Neben der Tatsache, dass dieses Lied einen Trance ähnlichen Zustand hervorrufen kann, hat meinen besten Freund und mich der Text bewegt und die Nähe zu unserer Art, das Heidentum zu leben, aufgezeigt. Uns wurde schnell klar, dass man den Lyfjaberg auch durchaus real gehen kann. Und was das für uns bedeuten kann.
So bereiteten wir uns vor und trafen uns in der Eifel, 7 Uhr morgens, mit unseren Opfern und Gedanken im Gepäck und liefen los.
Auf den ersten Kilometern, die im Wesentlichen eben verliefen, unterhielten wir uns über alle Themen, die uns in letzter Zeit bewegten. Insbesondere aber über die Opfer, die wir heute bringen wollten. Mit fortführendem Weg und mit steigender Anstrengung lösten sich Gedanken und ggf komplexere Lagen und teilweise fanden wir die Lösung selbst, bevor wir selbst fertig waren den Gedanken zu Ende zu schildern, wenn ihr versteht was ich meine.

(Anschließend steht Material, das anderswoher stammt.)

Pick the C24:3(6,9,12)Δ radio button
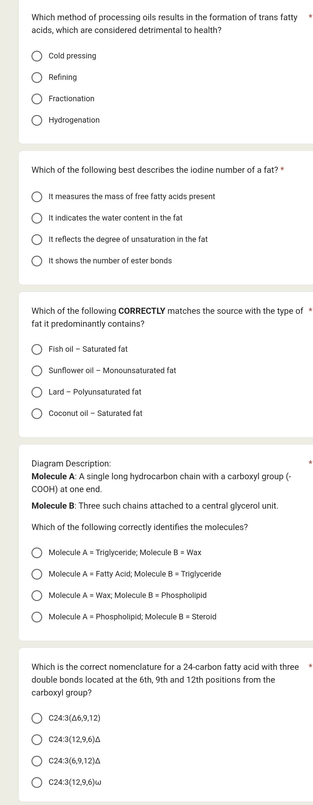Viewport: 313px width, 805px height. [x=37, y=761]
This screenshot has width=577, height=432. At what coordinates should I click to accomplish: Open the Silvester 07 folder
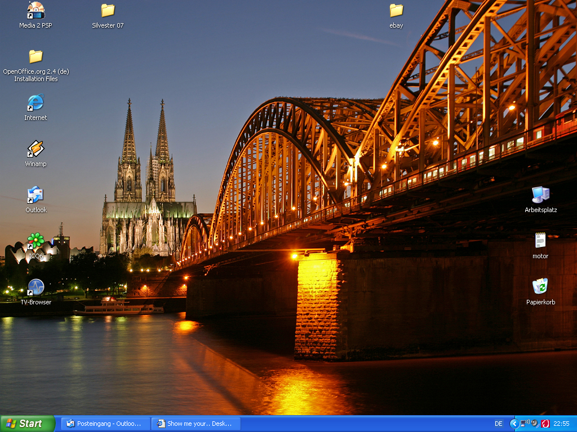coord(108,11)
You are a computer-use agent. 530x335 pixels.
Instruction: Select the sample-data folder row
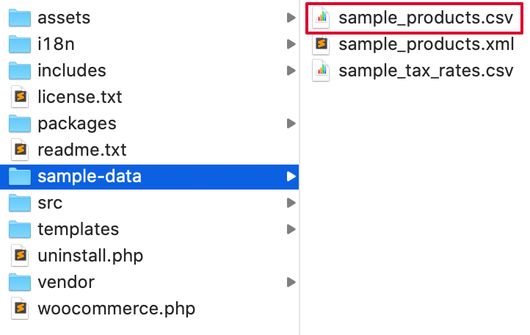pyautogui.click(x=147, y=176)
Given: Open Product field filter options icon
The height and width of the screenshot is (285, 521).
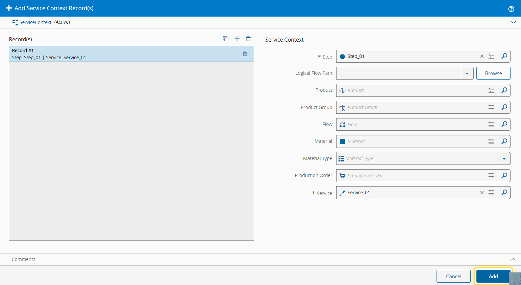Looking at the screenshot, I should click(x=491, y=90).

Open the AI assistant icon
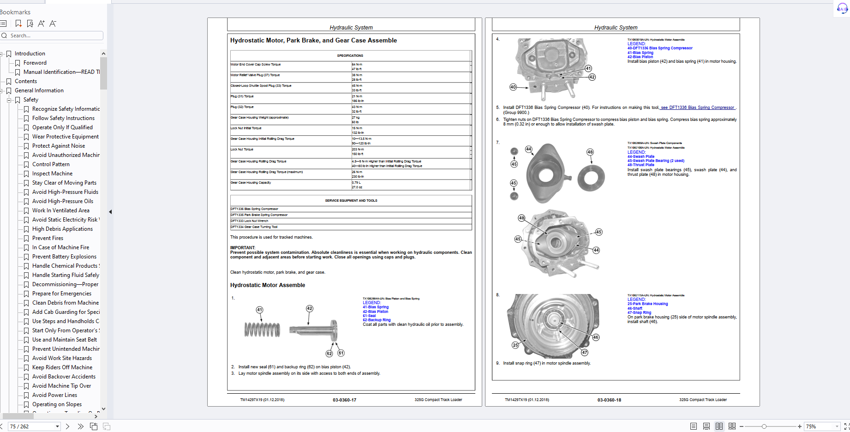[x=842, y=8]
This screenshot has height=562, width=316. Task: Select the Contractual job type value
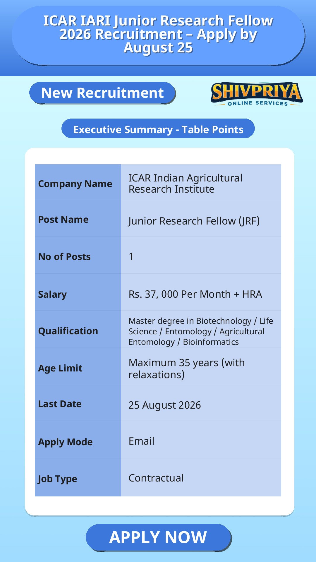tap(156, 478)
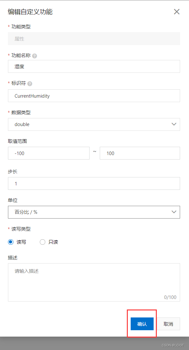Click into the 描述 text area

pyautogui.click(x=94, y=282)

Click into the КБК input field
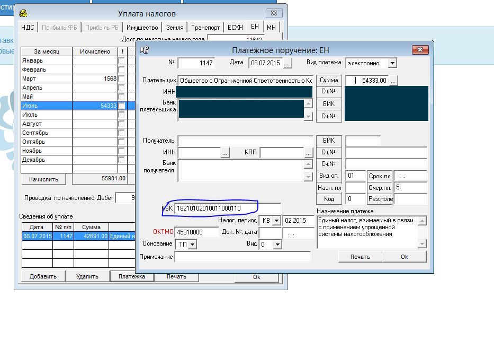pyautogui.click(x=228, y=208)
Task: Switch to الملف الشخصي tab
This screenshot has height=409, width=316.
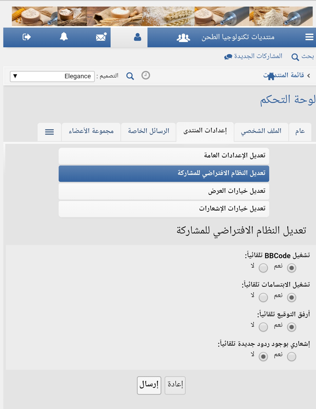Action: [261, 131]
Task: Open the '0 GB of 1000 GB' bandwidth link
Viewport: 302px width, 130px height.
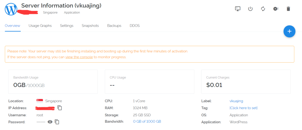Action: pos(147,121)
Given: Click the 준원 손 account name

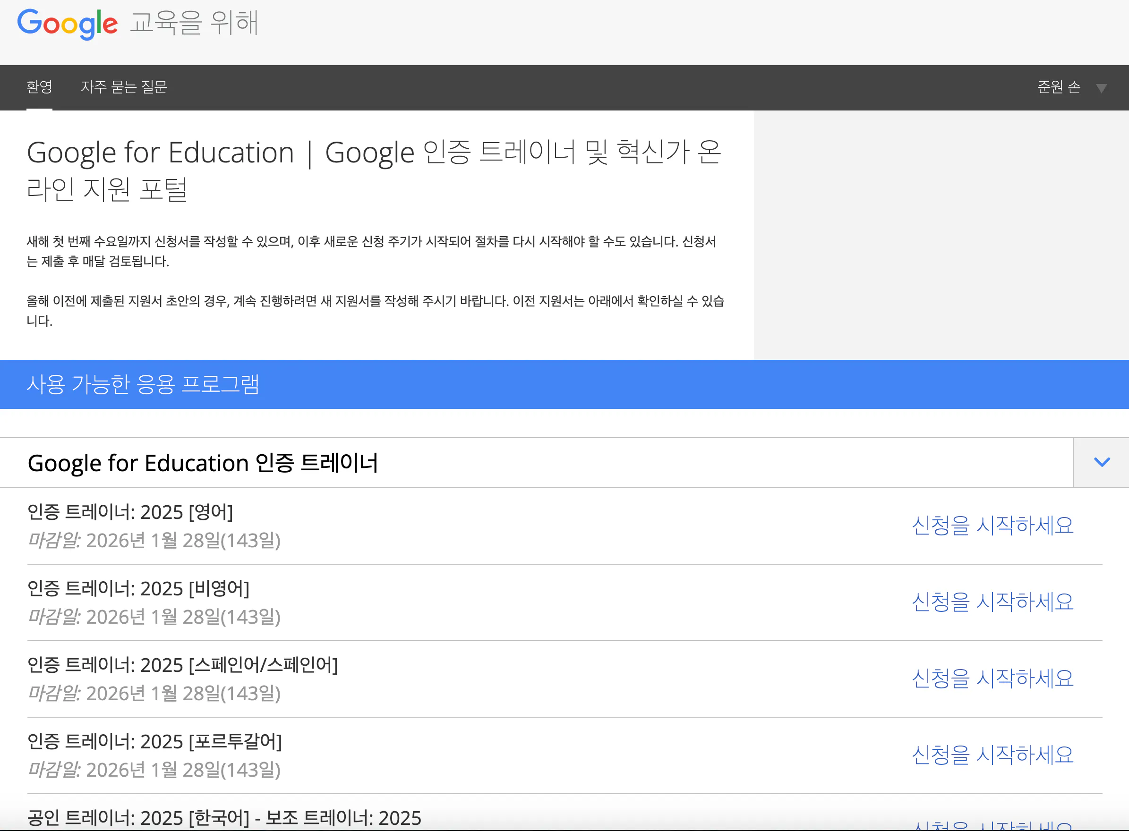Looking at the screenshot, I should (x=1059, y=87).
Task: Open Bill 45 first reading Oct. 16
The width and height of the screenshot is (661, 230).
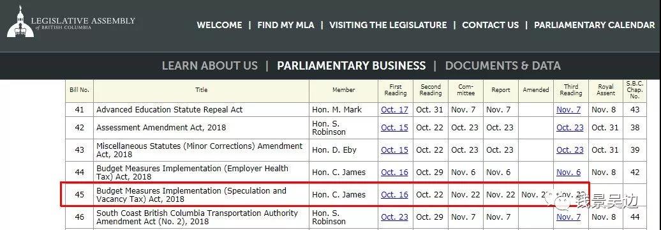Action: 394,195
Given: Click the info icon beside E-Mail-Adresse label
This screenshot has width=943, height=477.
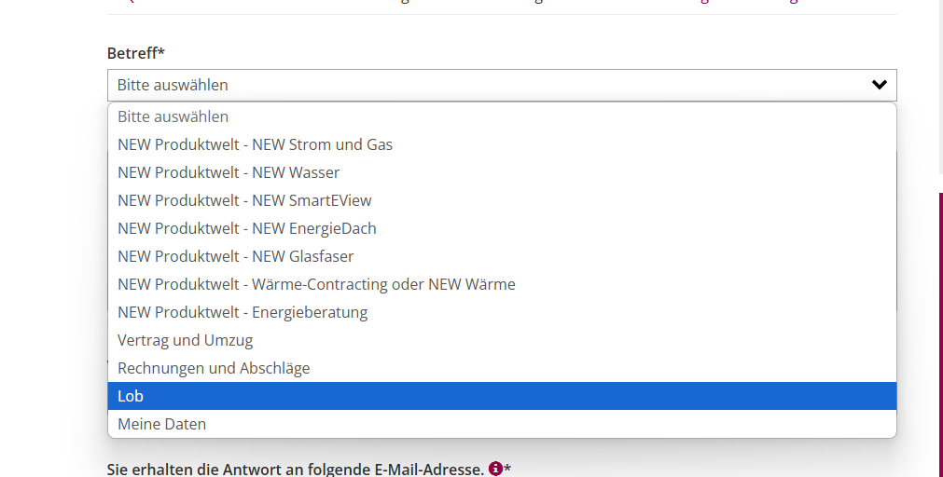Looking at the screenshot, I should (495, 469).
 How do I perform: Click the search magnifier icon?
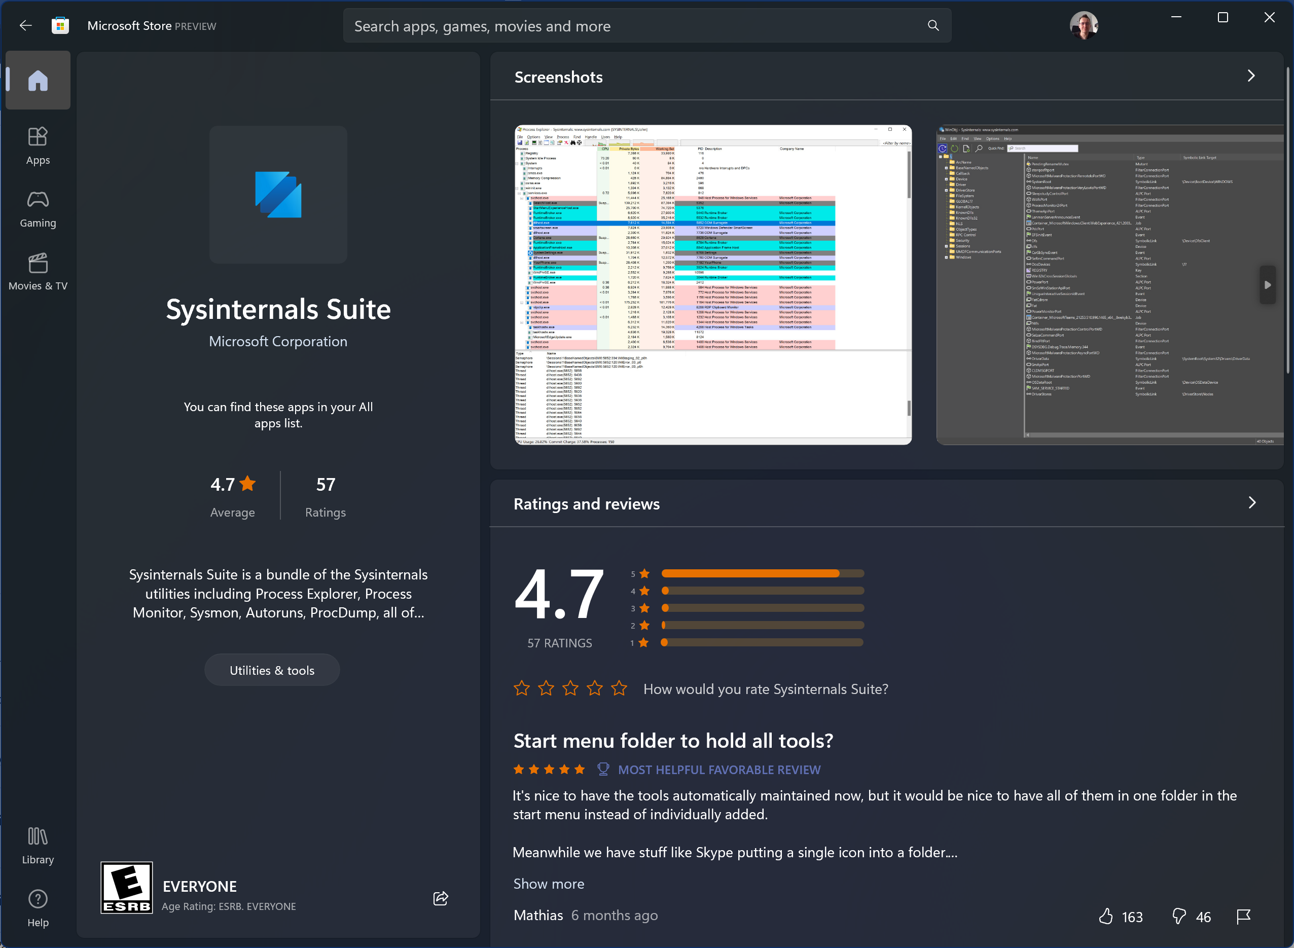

Mit dem Südwind im Rücken liefen immer weiter Richtung Norden, wir waren nahezu alleine unterwegs, und bald auch fernab jedweder befahrenen Strasse. Ruhe. Nur der Wind und ein paar Tiere waren zu hören. Hier haben wir uns an Wardruna-Runaljod erinnert. Hier wurden ja viele Naturgeräusche begleitend zur Musik verwendet. Hier, fernab von Strassen, gar anderen Menschen, gingen wir nun genau durch diese Geräuschkulisse.
Der Weg führte uns über einen Waldweg bergab, bis wir einen Bach erreichten. Hier wendeten wir uns Richtung Süden und erreichten bald eine Fuhrt und eine Brücke. Hier war die erste Kreuzung, aber noch nicht der Ort für das erste Opfer. An dieser Kreuzung hätten wir einfach weiter dem Bach folgen können oder aber einen Berg hinauf gehen können. Wir wählten den Berg.
Nach wenigen, sehr steilen Metern erreichten wir eine dreistämmige, mächtige Buche! Beeindruckend. Hier gaben wir unser erstes Opfer (Wenn du an der ersten Kreuzung stehst, wirst du innehalten, lege deine Kleidung nieder und alles, was du Eigen nennst, auf dem Weg, den du beschreitest, wirst du nichts davon brauchen, die Last erleichtert, der Weg dennoch steil).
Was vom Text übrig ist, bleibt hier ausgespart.